**Exercise**
Set down every entry word for word. Omit the pictures.

*** Supplied records ***

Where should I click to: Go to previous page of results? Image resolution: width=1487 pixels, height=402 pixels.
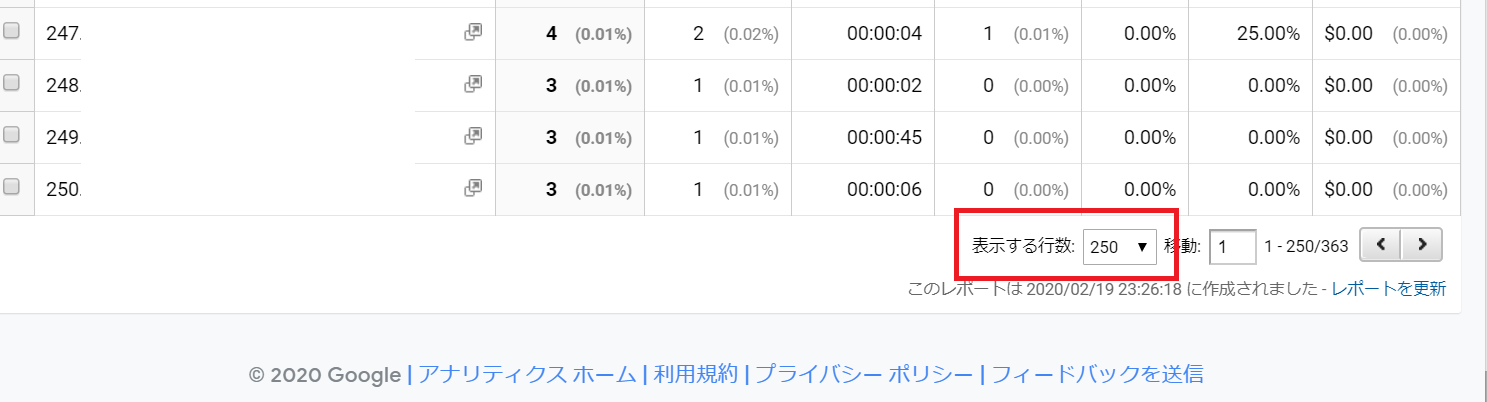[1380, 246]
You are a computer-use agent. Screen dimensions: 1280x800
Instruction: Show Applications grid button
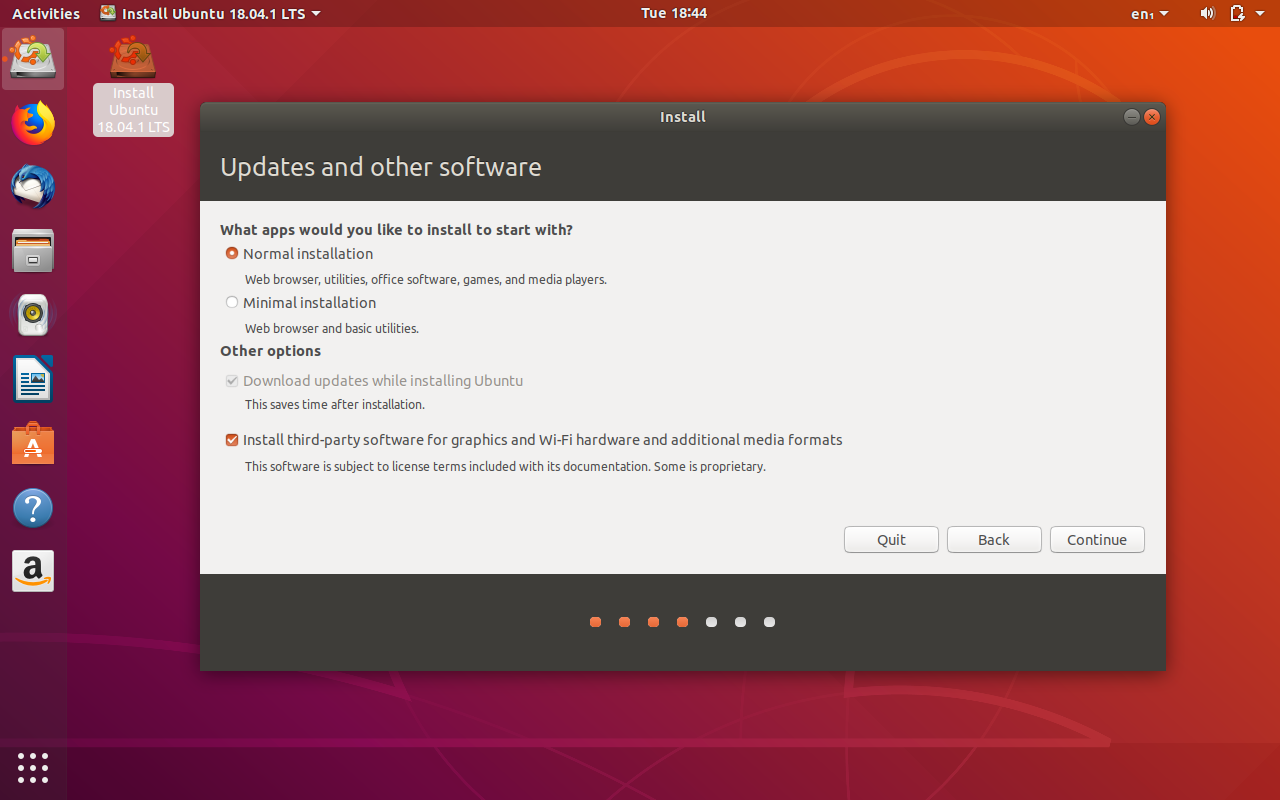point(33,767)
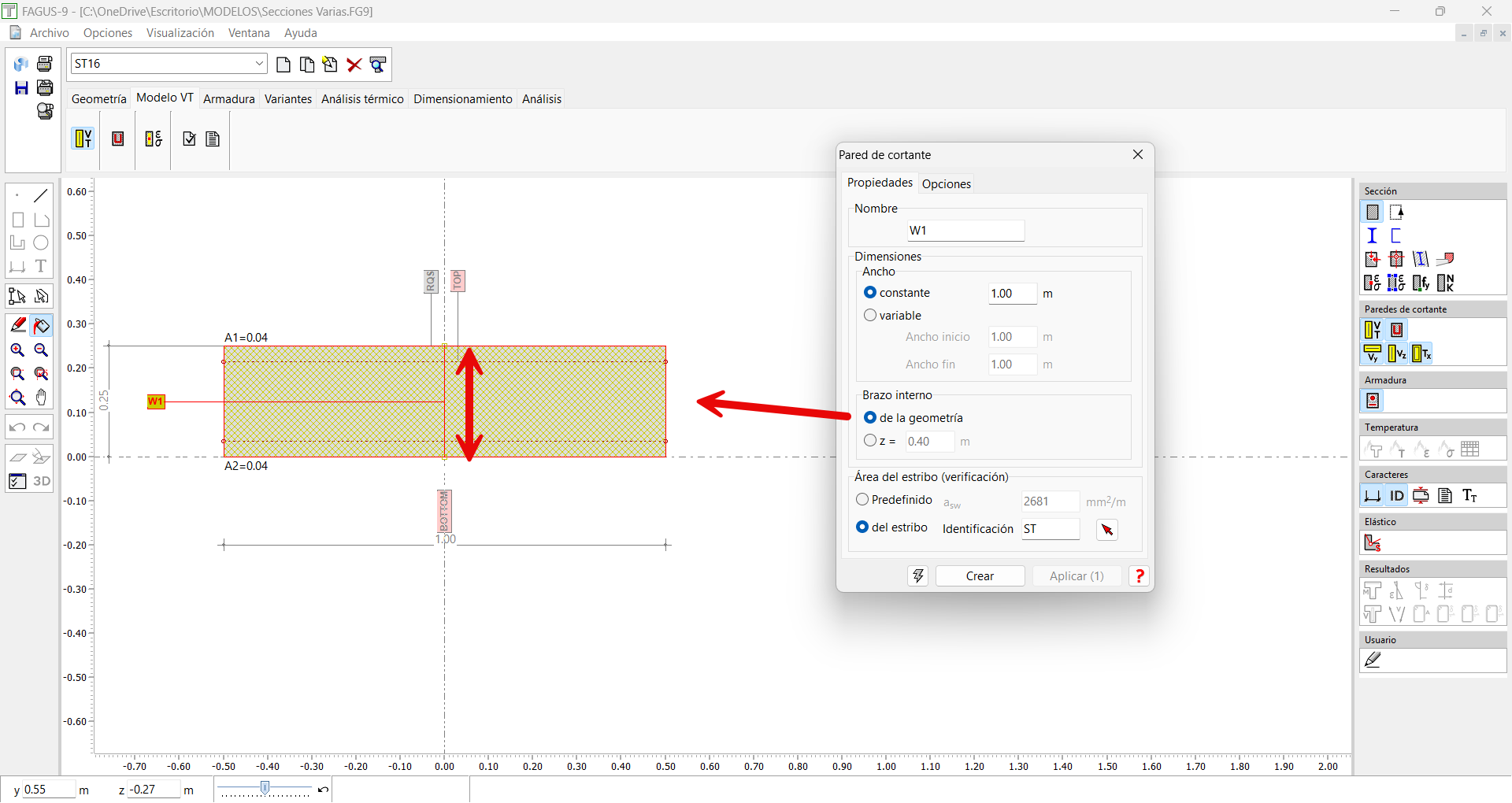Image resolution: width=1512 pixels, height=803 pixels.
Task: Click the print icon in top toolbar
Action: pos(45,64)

*** End of Supplied records ***

**Exercise output**
Where should I click to: Go to previous page of results? Image resolution: width=1487 pixels, height=402 pixels.
[1380, 246]
You are a computer-use agent. Screen dimensions: 1280x800
Instruction: Show Applications grid button
point(33,767)
Image resolution: width=1512 pixels, height=803 pixels.
Task: Click the print icon in top toolbar
Action: pos(45,64)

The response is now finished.